While it is certainly possible for open source developers to commercialize their free projects to earn riches beyond their wildest dreams, the odds, to misquote the Hunger Games, are not in their favor.
There is, and has been for decades, a core of developers who volunteer their time and efforts for free to manage popular, important, and critical projects. And many of them are it burned.
This issue came into the public consciousness briefly in 2014 with the OpenSSL Heartbleed disaster, where a bug was found in an open source security project used by most of the Internet that was maintained by a single developer.
There have been many attempts to fix the funding situation over the years.
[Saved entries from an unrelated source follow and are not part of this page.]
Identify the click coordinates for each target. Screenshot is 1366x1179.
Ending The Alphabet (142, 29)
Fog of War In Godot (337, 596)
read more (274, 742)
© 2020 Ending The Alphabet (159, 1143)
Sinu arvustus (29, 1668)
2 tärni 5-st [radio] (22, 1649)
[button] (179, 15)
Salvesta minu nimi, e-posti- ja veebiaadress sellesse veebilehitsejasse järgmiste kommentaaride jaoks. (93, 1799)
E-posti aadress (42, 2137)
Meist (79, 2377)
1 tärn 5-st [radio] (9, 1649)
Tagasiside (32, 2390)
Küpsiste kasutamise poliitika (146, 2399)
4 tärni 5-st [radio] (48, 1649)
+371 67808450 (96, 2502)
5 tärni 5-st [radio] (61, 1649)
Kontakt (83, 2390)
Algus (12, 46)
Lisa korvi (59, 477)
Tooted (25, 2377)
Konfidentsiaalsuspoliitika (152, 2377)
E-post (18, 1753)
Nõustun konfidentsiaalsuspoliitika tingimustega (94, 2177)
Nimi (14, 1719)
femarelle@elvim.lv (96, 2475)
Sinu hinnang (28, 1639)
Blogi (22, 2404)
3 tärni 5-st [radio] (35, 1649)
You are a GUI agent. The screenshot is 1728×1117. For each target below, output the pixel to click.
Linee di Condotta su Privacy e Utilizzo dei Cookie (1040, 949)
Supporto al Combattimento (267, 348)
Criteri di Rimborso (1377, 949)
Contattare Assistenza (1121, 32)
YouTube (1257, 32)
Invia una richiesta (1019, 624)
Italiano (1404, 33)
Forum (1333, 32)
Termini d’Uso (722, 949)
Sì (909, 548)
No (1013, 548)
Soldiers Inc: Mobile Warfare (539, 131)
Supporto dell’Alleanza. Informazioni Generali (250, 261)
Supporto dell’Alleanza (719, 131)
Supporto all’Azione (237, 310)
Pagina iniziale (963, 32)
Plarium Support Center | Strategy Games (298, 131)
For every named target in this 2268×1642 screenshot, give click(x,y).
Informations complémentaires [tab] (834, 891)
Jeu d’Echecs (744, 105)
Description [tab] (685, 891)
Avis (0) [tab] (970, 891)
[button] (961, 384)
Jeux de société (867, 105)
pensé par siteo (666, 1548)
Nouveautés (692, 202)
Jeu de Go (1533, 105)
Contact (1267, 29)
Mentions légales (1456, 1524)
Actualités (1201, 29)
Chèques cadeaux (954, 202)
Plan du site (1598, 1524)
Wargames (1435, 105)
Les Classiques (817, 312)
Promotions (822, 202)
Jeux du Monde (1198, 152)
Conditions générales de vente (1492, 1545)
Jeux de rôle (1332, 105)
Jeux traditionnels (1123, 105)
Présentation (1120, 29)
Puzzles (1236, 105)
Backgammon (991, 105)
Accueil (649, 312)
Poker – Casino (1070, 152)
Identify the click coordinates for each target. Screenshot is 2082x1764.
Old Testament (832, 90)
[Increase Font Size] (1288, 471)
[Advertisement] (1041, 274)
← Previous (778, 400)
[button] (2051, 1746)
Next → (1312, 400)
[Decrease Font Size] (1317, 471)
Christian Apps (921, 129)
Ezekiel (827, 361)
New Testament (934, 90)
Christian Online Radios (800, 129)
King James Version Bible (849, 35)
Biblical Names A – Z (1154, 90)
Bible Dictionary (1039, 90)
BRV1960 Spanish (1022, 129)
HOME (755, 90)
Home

Some projects receive donations from corporate sponsors. For example, the Linux Foundation, which brought $300 million last year largely from corporate donors, grants grants to selected projects through the Alpha-Omega Project. In 2025, Alpha-Omega issued $5.8 million to 14 projects, it said.
Some projects receive donations directly from corporate donors. In January, for example, Anthropic donated $1.5 million to the Python Software Foundation. While the Foundation said it was excited to have that cash, Anthropic itself raised $30 billion this month. One such donation is the sofa change in the AI lab.
However, not every developer wants to receive corporate donations, as there are concerns about giving sponsoring companies too much influence. For example, last year there was a big uproar in the Ruby community around the departure of some longtime maintainers and major sponsor Shopify, The Register reported.
The Open Source Endowment hopes to support projects while displacing such risks.
“The only way to sustainably support open source is private capital,” says Vinogradov.
Why hasn’t an endowment been tried before? Gifts require patience, says Vinogradov. They invest much of their assets, spending only a fraction of their income in any given year, and take years or even decades to grow to a significant size.
But if done right, this patience will lead to an independent fund that could support critical open source projects forever.